#### [TEXT]
»»

As early as 1960, a movement in Virginia called for the "recapture" of the 28th Virginia battle flag, wanting it to be returned from Minnesota to Virginia. In 1961, Virginia requested the return of the flag in commemoration of the 100th anniversary of the Civil War, but it was not returned. The request was made by John Jennings, then director of the Virginia Historical Society, after the Minnesota Historical Society had returned a flag that had been captured from a Georgia Confederate regiment by the 2nd Minnesota Infantry Regiment. In a letter to Jennings, the director of the Minnesota society stated that the actions of the 1st Minnesota Infantry Regiment had been one of the proudest moments in the history of the state, and argued that the flag "has greater historical value if it remains in Minnesota than if it is returned to Virginia."

In 1998, Civil War reenactors in Virginia requested that the flag be returned prior to the 135th anniversary of the Battle of Gettysburg. The group was led by Chris Caveness, an insurance worker in Roanoke, Virginia who had found the 1905 congressional resolution and believed that it provided a legal basis for the request. However, the flag was not returned. Skip Humphrey, then Attorney General of Minnesota, stated that Virginia had no legal right to the flag despite the 1905 congressional resolution; he additionally noted that the flag could not be considered stolen because of the six-year statute of limitations in Minnesota. Caveness subsequently sought a loan of the flag to the Salem Museum, but was unsuccessful.

In 2000, members of the Virginia General Assembly requested the return of the flag to Virginia, but it was not returned. The group of Virginia State Senators from the southwestern portion of the state were inspired to make the request by Caveness's Civil War reenactment group and their efforts to have the flag returned. They created a resolution and brought it to the floor of the Virginia Senate. One of the resolution's sponsors, John S. Edwards, described the proposed return of the flag as "a matter of state pride" and stated that he did not know why Minnesota needed it; Ian Stewart, deputy director of the Minnesota Historical Society, responded by disagreeing with the premise that the flag was more important to Virginia than Minnesota and stated that "Unless there's a compelling legal reason to return it, we are not inclined to do so." Stewart additionally questioned why the Virginia Senate was raising an issue about a Confederate symbol, noting the then-ongoing controversy over the display of a Confederate flag in South Carolina. The Virginia Senate approved the resolution.

««

#### [DATA BELOW]

»»

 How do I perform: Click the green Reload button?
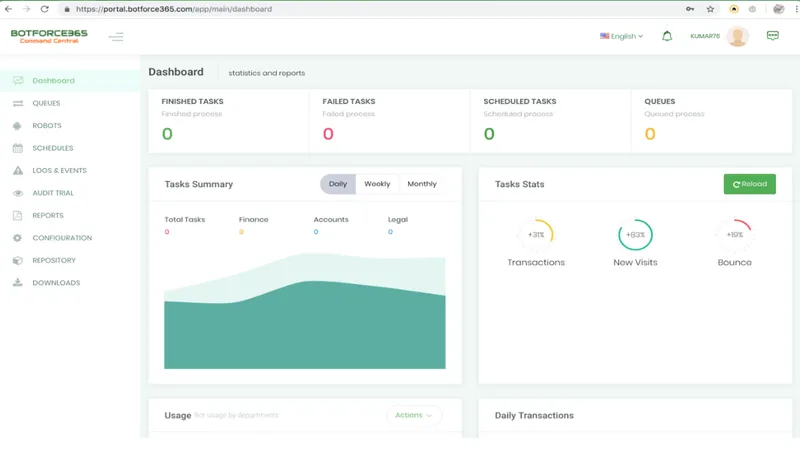pyautogui.click(x=749, y=184)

««

#### [TASK]
According to the text on the 28th Virginia battle flag, who led the Civil War reenactors who requested the flag's return in 1998? The data is not needed for the task.

#### [ANSWER BELOW]
Chris Caveness, an insurance worker in Roanoke, Virginia.